31 Aug 2014 What is Permaculture?
At A Spring of Hope we frequently mention “permaculture” as an important part of our program so we thought it might be beneficial to explain the ideas and principles behind this method of gardening.
Permaculture is derived from the words “permanent” and “agriculture” and is defined as a system of perennial agriculture emphasizing the use of renewable natural resources and the enrichment of local ecosystems.
- Care for the earth: Provision for all life systems to continue and multiply. This is the first principle, because without a healthy earth, humans cannot flourish.
- Care for the people: Provision for people to access those resources necessary for their existence.
- Return of surplus: Reinvesting surpluses back into the system to provide for the first two ethics. This includes returning waste back into the system to recycle into usefulness.

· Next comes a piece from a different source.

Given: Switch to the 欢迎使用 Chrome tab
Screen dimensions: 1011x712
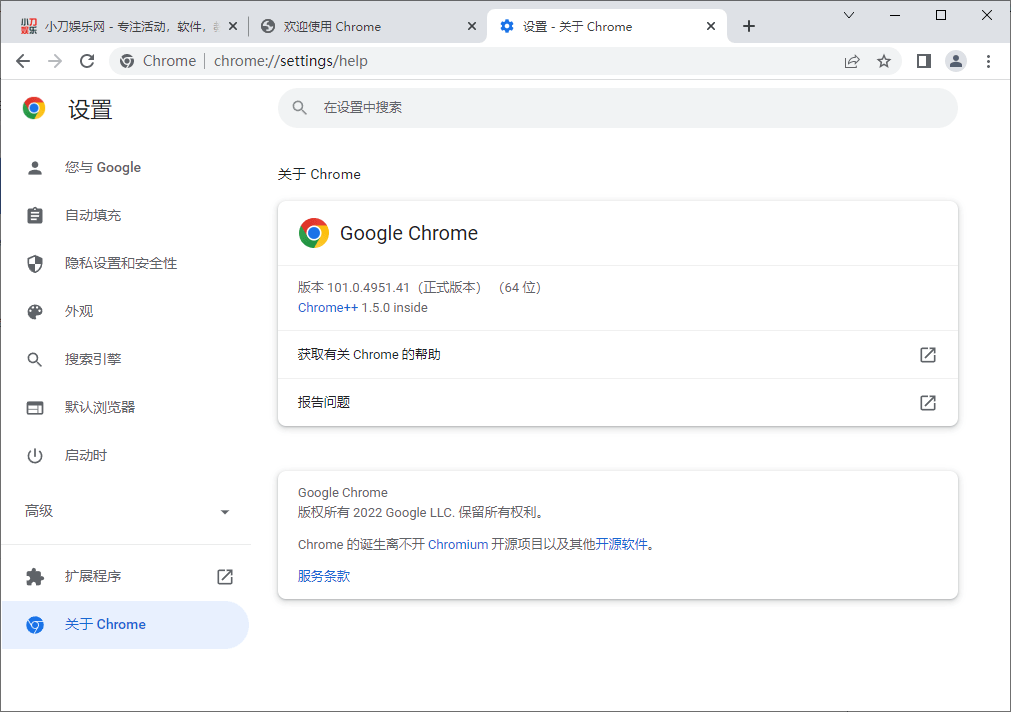Looking at the screenshot, I should (x=360, y=27).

- Make small gardens, as they are more a more efficient use of energy and resources and easier to maintain.
- Choose plants and animals that have many uses instead of just one.

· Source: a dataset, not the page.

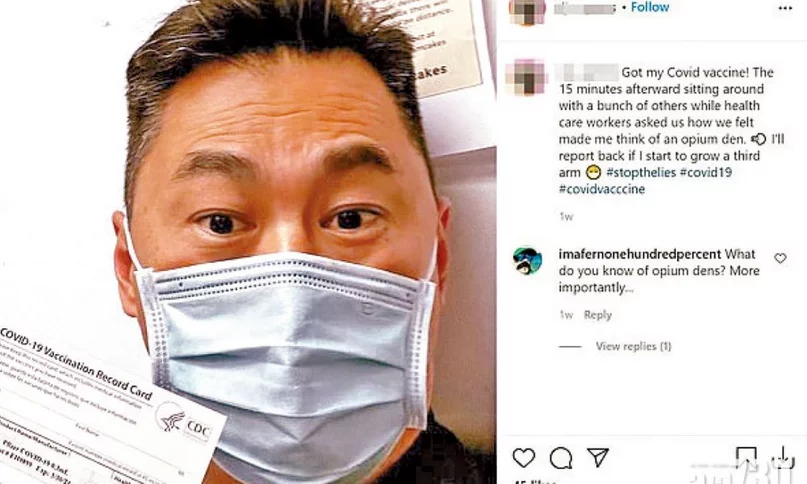Image resolution: width=807 pixels, height=484 pixels.
Task: Open the post author's blurred header avatar
Action: (528, 11)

- Be self-reliant. For instance, harvest your own water.
- Recycle waste. Recycling keeps resources and energy in a perpetual cycle.
- Make your waste pay by using kitchen water in the vegetable garden and composting kitchen waste for use in the garden.
Permaculture design emphasizes patterns of landscape, function, and species assemblies. It determines where these elements should be placed so they can provide maximum benefit to the local environment. The central concept of permaculture is maximizing useful connections between components and synergy of the final design. The focus of permaculture, therefore, is not on each separate element, but rather on the relationships created among elements by the way they are placed together; the whole becoming greater than the sum of its parts. Permaculture design therefore seeks to minimize waste, human labor, and energy input by building systems with maximal benefits between design elements to achieve a high level of synergy.
- Observe and interact: By taking time to engage with nature we can design solutions that suit our particular situation.
- Catch and store energy: By developing systems that collect resources at peak abundance, we can use them in times of need.
- Obtain a yield: Ensure that you are getting truly useful rewards as part of the work that you are doing.
- Apply self-regulation and accept feedback: We need to discourage inappropriate activity to ensure that systems can continue to function well.
- Use and value renewable resources and services: Make the best use of nature’s abundance to reduce our consumptive behavior and dependence on non-renewable resources.
- Produce no waste: By valuing and making use of all the resources that are available to us, nothing goes to waste.
- Design from patterns to details: By stepping back, we can observe patterns in nature and society. These can form the backbone of our designs, with the details filled in as we go.
- Integrate rather than segregate: By putting the right things in the right place, relationships develop between those things and they work together to support each other.
- Use small and slow solutions: Small and slow systems are easier to maintain than big ones, making better use of local resources and producing more sustainable outcomes.
- Use and value diversity: Diversity reduces vulnerability to a variety of threats and takes advantage of the unique nature of the environment in which it resides.
- Use edges and value the marginal: The interface between things is where the most interesting events take place. These are often the most valuable, diverse and productive elements in the system.
- Creatively use and respond to change: We can have a positive impact on inevitable change by carefully observing, and then intervening at the right time.
Layers are one of the tools used to design functional ecosystems that are both sustainable and of direct benefit to humans. A mature ecosystem has a huge number of relationships between its component parts: trees, understory, ground cover, soil, fungi, insects, and animals. Because plants grow to different heights, a diverse community of life is able to grow in a relatively small space, as each layer is stacked one on top of another. Additionally, it is crucial to chose plants that are best-suited to the local environment for each layer.
Permaculture is a philosophy of working with, rather than against nature; of protracted and thoughtful observation rather than protracted and thoughtless labor; and of looking at plants and animals in all their functions, rather than treating any area as a single product system.